President Bush intervened last month to delay a strike by machinists at Northwest Airlines and promised to do what he could to stop all strikes in the industry this year. He seemed to back away from that vow Monday. Speaking in Kansas City, Mo., Bush said that he could only intervene after receiving a recommendation from the National Mediation Board, which governs labor relations in the airline and railroad industries.

Eight years ago, Comair was the first commuter airline in North America to fly a regional jet. It now has 110 of them, more than any other airline. That has allowed Delta, which is the country's third-largest airline, to expand its network at the lower costs made possible by using Comair's 50-seat jets — flying under the name Delta Connection — rather than using larger jets from its main fleet.

In 1999, Comair's profit margins were 25 percent compared with only 10 percent at Delta. One reason for the gap was an unusually generous profit-sharing agreement between the two airlines. Rather than accept a reduction in its compensation from Delta when the deal came up for renewal that year, Comair agreed to have Delta buy the 78 percent of the airline it did not already own for $1.8 billion.

With Comair, Delta has been able to expand its Cincinnati hub, flying in passengers from all over the country and transferring them to mainline Delta flights.

But Comair pilots say that success has come at their expense. A second-year pilot at Comair earns a little more than $22,000 a year. That can rise to nearly $70,000 a year after 18 years, but the company only offers a small retirement benefit.

A comparable second-year pilot at Delta earns more than $63,000. That can rise significantly over a 25-year or 30-year career, which is capped by a retirement package worth millions.

The Comair pilots are asking for higher pay and retirement benefits that would bring them closer to Delta's mainline pilots. They are also asking for a shorter work day.

But the pilots are convinced that Comair is profitable enough to meet their demands and keep growing.

"Our proposals are fair and reasonable, especially for an airline as immensely profitable and successful as Comair," J.C. Lawson, the head of the pilots' union, said in a statement Monday.

Comair represents about 7 percent of Delta's annual passenger load. About 45 percent of its passengers connect to a Delta flight. A prolonged strike could hurt the parent airline, analysts said.

"This stuff tends to be very profitable flying," said Michael Linenberg, an analyst at Merrill Lynch in New York. Delta is expected to earn $2 a share for the quarter, he added. Depending on what happens, the strike could erase that, a sum equal to $260 million.

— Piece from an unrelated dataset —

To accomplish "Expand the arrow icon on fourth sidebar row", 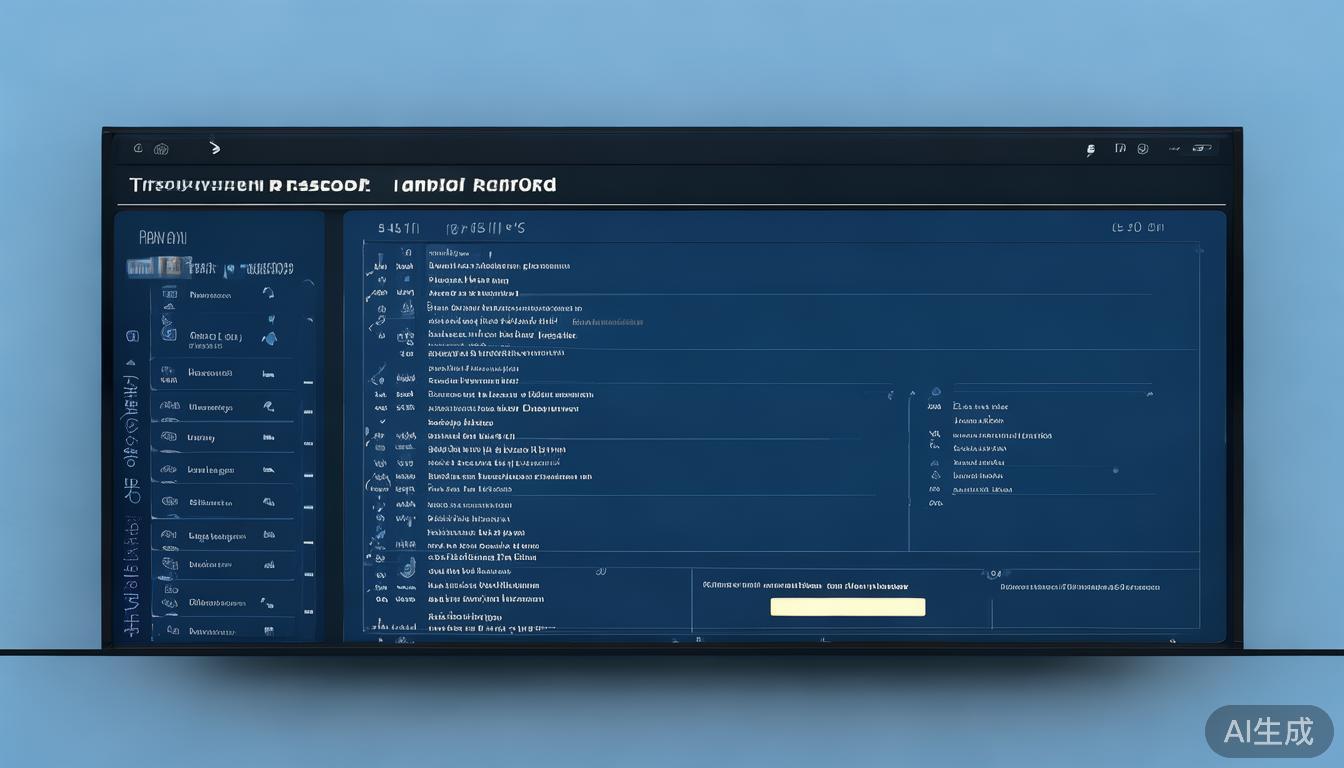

But Delta stock, which has declined more than 20 percent this year, rose $1.73 Monday, closing at $39.70 on the New York Stock Exchange.

For now, Delta is taking a low profile in the Comair dispute. It is deeply involved in separate negotiations with its own pilot group and has said that it will let Comair's managers do their jobs.

"There is a sense that at some point Delta will step in and write a big check," Thomas J. Slocum, the airline's senior vice president for corporate communications, said Monday, "and we are not going to do that."